Articles with tag 'Testing'

Starz Animation Network Storage Testing
Written by  John Hickson
Posted on December 1, 2009 in Storage , Testing | 0 Comments

Introduction

Please note that the following tests and results are purely for informational purposes only. The systems being compared are not "apples to apples" - each configuration being tested is in fact quite different from each other. The tests have been run over a 2 year period and you should expect better performance from new hardware and software code releases. All systems that have been tests have various hard drive configurations (drive controllers, drive speeds, storage size, and total number of spindles) as well; all the systems have different size network connections. In fact, the only thing that is consistent is the actual test being performed and the nodes that performed the actual tests.

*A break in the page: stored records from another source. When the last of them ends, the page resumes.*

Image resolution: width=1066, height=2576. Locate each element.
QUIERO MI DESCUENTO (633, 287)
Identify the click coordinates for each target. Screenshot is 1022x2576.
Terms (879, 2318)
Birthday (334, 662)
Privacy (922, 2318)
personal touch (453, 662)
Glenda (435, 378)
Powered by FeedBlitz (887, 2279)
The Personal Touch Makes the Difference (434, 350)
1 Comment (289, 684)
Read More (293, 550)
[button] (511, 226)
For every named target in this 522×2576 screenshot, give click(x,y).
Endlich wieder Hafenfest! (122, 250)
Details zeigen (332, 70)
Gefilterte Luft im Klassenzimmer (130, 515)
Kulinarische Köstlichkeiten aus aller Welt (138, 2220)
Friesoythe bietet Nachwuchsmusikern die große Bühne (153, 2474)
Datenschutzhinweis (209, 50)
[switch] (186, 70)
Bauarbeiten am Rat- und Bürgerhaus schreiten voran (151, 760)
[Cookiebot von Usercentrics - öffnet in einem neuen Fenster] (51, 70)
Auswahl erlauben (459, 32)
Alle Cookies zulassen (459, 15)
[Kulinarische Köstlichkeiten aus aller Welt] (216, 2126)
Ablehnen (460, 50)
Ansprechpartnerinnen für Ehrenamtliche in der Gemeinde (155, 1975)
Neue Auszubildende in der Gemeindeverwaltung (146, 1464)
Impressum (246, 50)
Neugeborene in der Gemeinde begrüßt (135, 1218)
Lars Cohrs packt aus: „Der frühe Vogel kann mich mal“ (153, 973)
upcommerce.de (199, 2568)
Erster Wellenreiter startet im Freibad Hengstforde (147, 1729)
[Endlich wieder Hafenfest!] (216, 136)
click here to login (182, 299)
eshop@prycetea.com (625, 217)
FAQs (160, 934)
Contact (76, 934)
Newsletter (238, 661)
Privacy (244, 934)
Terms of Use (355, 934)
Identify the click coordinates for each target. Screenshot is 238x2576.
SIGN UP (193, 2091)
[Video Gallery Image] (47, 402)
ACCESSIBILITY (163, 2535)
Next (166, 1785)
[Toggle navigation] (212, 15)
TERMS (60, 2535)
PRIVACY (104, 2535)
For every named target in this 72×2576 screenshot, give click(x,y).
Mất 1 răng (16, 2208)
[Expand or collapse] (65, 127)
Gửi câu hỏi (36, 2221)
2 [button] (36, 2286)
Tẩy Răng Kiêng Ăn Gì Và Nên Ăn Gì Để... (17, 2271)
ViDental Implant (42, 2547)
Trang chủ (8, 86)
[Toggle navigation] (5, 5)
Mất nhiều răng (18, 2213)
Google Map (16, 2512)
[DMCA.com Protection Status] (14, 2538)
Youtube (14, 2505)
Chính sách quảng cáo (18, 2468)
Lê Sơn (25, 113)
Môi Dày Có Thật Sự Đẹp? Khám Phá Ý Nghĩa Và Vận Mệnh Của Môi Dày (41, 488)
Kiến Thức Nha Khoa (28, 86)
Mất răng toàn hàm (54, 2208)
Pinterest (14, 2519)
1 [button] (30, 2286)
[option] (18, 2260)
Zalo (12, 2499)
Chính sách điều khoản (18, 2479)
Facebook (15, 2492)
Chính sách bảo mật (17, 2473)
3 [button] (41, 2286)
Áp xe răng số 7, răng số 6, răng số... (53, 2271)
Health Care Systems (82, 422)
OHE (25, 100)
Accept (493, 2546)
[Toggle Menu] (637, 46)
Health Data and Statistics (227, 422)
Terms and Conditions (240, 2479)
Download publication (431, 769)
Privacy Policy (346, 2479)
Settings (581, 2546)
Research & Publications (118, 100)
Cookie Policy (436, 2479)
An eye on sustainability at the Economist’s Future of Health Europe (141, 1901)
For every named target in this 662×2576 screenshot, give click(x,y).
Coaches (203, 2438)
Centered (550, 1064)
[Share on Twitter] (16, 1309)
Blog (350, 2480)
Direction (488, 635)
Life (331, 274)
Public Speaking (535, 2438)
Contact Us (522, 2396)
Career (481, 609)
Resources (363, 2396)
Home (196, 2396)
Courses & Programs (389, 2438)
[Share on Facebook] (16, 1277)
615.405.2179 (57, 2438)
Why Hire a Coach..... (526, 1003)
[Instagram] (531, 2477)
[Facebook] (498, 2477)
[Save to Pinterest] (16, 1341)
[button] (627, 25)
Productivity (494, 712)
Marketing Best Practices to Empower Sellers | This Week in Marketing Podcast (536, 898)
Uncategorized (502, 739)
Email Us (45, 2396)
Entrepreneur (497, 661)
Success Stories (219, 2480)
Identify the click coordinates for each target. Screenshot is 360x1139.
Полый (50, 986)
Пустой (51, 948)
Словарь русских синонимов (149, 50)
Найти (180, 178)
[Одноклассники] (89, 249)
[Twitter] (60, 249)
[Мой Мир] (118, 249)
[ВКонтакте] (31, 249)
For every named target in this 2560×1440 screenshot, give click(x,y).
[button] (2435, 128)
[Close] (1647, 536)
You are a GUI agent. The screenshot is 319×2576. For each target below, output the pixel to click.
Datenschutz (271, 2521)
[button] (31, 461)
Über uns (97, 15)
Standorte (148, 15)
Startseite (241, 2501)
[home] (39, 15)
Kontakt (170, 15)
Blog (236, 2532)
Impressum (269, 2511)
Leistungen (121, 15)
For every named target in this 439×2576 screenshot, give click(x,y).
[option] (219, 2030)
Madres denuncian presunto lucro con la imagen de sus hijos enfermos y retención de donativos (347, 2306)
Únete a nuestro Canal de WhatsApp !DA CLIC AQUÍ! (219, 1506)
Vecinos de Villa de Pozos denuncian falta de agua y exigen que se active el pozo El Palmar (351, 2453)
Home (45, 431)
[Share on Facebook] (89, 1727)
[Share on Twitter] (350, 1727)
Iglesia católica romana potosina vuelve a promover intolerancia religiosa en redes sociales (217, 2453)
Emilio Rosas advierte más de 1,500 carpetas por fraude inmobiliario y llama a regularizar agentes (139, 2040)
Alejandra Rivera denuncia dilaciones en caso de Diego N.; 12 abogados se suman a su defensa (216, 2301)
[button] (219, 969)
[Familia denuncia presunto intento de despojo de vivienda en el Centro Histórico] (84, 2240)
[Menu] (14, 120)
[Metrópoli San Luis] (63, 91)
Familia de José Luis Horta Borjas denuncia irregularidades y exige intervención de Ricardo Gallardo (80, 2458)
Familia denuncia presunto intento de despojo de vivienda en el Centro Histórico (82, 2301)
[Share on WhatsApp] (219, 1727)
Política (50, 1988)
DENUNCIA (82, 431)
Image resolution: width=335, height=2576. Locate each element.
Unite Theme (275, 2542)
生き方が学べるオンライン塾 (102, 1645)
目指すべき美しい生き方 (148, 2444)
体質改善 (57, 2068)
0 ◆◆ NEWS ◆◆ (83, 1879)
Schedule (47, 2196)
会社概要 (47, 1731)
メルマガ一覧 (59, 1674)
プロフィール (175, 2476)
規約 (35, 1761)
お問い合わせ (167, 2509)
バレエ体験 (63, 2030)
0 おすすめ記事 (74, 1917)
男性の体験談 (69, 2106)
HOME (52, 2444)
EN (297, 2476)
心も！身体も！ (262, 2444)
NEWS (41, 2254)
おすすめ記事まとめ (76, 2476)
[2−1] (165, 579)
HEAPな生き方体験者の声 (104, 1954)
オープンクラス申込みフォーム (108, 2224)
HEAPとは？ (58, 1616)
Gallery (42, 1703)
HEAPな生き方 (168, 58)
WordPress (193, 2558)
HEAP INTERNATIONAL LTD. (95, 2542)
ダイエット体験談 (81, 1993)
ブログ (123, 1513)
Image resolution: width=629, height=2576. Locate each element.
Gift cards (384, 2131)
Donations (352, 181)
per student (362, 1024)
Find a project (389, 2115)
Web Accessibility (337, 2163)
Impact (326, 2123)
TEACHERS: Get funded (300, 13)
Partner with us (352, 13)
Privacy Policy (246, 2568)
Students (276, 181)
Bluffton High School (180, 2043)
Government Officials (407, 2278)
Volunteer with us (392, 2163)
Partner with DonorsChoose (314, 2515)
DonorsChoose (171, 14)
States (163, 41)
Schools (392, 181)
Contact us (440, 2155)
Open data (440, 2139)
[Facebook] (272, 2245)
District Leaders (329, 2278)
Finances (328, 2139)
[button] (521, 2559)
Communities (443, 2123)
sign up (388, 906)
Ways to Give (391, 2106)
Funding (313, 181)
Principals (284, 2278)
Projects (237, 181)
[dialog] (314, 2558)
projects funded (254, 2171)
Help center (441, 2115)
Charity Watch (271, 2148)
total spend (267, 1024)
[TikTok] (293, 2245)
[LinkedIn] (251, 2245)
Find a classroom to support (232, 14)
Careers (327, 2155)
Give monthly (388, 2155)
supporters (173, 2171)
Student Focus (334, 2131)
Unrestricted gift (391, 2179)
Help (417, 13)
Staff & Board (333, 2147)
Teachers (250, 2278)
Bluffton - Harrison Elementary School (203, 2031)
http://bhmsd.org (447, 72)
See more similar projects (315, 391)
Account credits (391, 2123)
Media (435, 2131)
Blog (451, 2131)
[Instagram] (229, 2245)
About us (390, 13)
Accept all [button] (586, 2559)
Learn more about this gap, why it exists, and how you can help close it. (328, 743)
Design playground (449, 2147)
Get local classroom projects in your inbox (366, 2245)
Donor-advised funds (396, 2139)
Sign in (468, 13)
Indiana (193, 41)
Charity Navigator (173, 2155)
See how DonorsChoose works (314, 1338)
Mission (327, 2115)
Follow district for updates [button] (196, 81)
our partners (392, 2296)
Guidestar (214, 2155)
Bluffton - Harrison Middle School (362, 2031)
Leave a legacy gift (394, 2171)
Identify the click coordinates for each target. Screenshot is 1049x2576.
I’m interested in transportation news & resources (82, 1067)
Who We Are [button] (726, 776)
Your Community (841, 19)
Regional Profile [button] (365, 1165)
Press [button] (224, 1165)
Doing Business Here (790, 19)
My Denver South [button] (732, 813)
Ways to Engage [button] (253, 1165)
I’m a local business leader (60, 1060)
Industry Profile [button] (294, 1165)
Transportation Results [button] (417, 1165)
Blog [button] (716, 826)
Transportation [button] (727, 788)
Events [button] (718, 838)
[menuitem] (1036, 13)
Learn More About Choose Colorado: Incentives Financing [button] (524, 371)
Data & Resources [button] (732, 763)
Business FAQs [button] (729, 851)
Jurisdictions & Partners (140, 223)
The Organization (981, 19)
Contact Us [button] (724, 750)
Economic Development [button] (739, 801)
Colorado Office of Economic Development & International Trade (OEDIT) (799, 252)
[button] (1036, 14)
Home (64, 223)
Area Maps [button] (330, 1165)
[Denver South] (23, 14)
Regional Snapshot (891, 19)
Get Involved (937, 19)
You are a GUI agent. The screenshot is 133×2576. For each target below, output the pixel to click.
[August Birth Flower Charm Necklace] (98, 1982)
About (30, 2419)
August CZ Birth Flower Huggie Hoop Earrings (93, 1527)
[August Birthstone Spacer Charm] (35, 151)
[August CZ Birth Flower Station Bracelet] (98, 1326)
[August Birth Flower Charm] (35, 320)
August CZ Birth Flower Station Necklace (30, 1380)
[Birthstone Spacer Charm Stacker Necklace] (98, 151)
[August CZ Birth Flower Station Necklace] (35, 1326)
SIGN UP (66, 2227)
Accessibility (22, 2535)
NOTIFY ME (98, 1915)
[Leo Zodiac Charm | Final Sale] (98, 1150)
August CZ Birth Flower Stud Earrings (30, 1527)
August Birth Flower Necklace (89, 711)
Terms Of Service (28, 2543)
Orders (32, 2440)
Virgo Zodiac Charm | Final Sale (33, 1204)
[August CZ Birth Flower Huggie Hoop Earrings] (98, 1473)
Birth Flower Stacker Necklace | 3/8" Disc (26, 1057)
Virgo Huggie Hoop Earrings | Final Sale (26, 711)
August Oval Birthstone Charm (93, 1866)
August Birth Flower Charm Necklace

In our case, we consider the following criteria to be the most positive - 1) Does the test complete without errors? 2) Does the performance obtained by the test appropriate for the solution required? 3) Is the total cost of ownership of the solution fit within our budget? I have not included pricing in this document as some of the tests were performed on equipment that is no longer available. Also, prices may vary in different parts of the world.

Finally, I must again stress the point that it was never the intention to see which system was the fastest or outperformed another system.  The set of tests were done on equipment we currently have (or had) in house (as a comparison for future expansion requirements) or on equipment we planned on purchasing for a specific function within our production pipeline.  For example, when testing the Isilon system, at the time, it was very important to be able to increase the capacity and/or performance in mid-production quickly without interrupting our artists.  I was worried that when I added a new node to the cluster, the AutoBalancing would decrease overall performance and had no idea how long it would take before performance would improve - by the tests below - I was clearly mistaken and I got a in increase in performance immediately.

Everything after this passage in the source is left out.